Abstract

Firmware extraction from consumer drones is a critical step in evaluating system security, enabling forensic investigations, and identifying potential vulnerabilities. Using the Holy Stone HS175D as a representative case study, this work outlines methods for acquiring firmware through onboard flash memory access, update file capture, and hardware debug interfaces such as UART, SPI, or JTAG. Once obtained, the firmware can be analyzed with reverse engineering tools to uncover code structures, cryptographic protections, and system-level design choices. Challenges include proprietary protections, encryption, and the inherent risks of hardware disassembly, yet successful extraction provides valuable insights into drone security and trustworthiness. As future work, this research will extend to additional consumer platforms such as DJI and Parrot, which employ diverse firmware architectures and update pipelines. A unified methodology for cross-platform firmware acquisition and analysis will support comparative studies, highlight recurring weaknesses, and advance best practices for resilient and verifiable unmanned aerial systems.

About the Speaker

Dr. Sneha Sudhakaran is an Assistant Professor of Computer Science at the Florida Institute of Technology, specializing in cyber forensics with emphasis on mobile and memory forensics. She earned her Ph.D. from Louisiana State University, where she developed Android forensic tools such as DroidScraper and AmpleDroid to recover evidence from application memory. Her research spans mobile application security, SCADA and drone forensics, image forensics, and Android reverse engineering, with publications in leading venues including Digital Investigation and Computers & Security.

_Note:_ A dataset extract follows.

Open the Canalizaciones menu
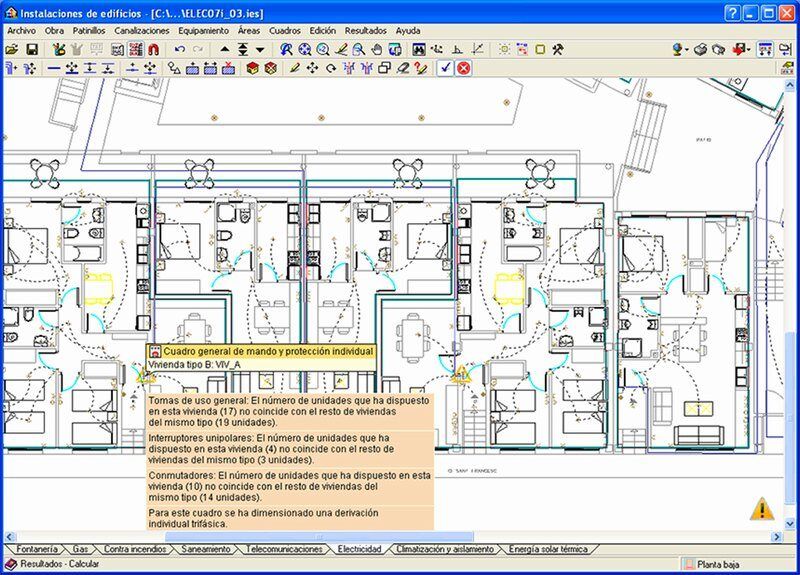 coord(142,31)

Dr. Sudhakaran is the founder of the Women in Cyber Security (WiCyS) chapter at Florida Tech and contributes actively to WiCyS Global, AAFS. She serves as reviewer for Elsevier Computers & Security, Digital Investigation, and SIGCSE, and as a committee member, moderator and session chair for WiSec, USENIX, DFRWS, AAFS and PAINE. Beyond her academic role, she contributes as an item writer for EC-Council’s CHFI certification and serves on the Board of Studies at Amrita University. Through her research, teaching, and professional service, Dr. Sudhakaran advances both the science and practice of cybersecurity while promoting diversity and workforce development in the field.